If you are going through a cash crunch, you might have to go for a payday loan. This can help you to cover your sudden expenses for the short term.
Like most loans, payday loans can also have some effect on your credit score which can impact your ability to avail of other types of loans in the future.
In this article, we’ll dive into the details of how this all works.
Effect of Payday Loans On Credit Report
Importantly, payday loans can be availed without verifying on a person’s credit report. Likewise, payday lenders often state that they will not report the loan to the credit bureaus. This means that if a person takes out a large payday loan, their credit score may not change at first, provided that the lender keeps their word. However, payday loans can only impact your credit report when you default on the debt taken.

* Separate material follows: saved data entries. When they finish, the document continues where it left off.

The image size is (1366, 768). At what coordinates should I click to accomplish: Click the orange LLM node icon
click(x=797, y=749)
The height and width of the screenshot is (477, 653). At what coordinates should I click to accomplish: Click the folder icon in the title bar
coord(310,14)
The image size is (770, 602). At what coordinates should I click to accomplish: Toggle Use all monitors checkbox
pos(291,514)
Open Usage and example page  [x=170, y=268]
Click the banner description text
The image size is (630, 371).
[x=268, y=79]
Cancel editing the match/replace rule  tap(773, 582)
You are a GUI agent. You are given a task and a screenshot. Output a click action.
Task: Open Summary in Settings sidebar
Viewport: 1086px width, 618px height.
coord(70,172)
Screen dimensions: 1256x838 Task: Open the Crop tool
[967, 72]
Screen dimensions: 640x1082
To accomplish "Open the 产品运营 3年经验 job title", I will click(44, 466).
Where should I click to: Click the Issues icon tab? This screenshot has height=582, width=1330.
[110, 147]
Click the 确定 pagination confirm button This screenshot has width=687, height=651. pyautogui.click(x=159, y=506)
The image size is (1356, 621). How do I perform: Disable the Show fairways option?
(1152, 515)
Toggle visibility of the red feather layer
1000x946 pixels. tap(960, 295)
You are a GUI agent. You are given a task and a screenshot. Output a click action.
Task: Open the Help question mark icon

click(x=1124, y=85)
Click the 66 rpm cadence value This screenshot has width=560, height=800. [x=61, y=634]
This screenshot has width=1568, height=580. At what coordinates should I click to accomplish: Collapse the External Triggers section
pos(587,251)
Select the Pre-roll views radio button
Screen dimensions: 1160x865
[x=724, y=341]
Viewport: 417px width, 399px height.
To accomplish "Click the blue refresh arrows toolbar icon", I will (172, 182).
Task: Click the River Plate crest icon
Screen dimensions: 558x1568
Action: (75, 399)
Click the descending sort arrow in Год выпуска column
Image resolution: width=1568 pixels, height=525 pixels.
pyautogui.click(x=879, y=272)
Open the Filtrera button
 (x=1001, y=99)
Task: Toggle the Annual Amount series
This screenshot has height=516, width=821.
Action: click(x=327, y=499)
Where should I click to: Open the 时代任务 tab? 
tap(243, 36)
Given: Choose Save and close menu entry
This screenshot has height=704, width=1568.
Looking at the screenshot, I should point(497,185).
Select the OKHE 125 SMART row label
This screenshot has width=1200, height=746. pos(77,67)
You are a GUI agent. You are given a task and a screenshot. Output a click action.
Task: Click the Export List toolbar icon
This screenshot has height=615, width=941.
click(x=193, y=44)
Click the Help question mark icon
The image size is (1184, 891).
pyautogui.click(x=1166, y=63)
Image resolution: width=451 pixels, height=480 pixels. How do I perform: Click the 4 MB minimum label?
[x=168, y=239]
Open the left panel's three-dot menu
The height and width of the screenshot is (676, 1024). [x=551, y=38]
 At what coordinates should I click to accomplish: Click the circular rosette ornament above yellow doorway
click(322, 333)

Only when a person defaults on a payday loan and the lender assumes that they can’t pay it back, the lender often sells the right to the debt to a collections agency. Collections agencies are distinct companies that are under no obligation to refrain from reporting the borrower’s default on the payday loan. As a result, the lender remains true to their promise that they will not report the loan to a credit bureau, yet the user’s credit rating is damaged nonetheless, provided that they are in default.
While credit card companies and bank loans are obligated to report a consumer’s on-time payments when they take out a line of credit, they are not obligated to report on-time payments of payday loans. In other words, payday loans might present a large risk to a person’s credit score, but they can’t be used to build credit or repair damaged credit when they are paid on time. get bad credit loans with 123 Money Loans
While payday loans in and of themselves may not always damage a person’s credit score, the situations in which someone takes out a payday loan may well lead to it causing damage. If a person is taking out a payday loan, they may have already maxed out their other lines of credit. However, they cannot legally use their payday loan to pay off debts from their other lines of credit, and, if they attempt to do so, the credit agencies may ding their credit score even further.
Conclusion
Yes, you heard it right. Payday loans can significantly impact a person’s credit score but only when the loan defaults. Availing small Payday Plus $100 loans is considered less risky as the repayment amount is smaller so the chances of defaulting the loan become zero.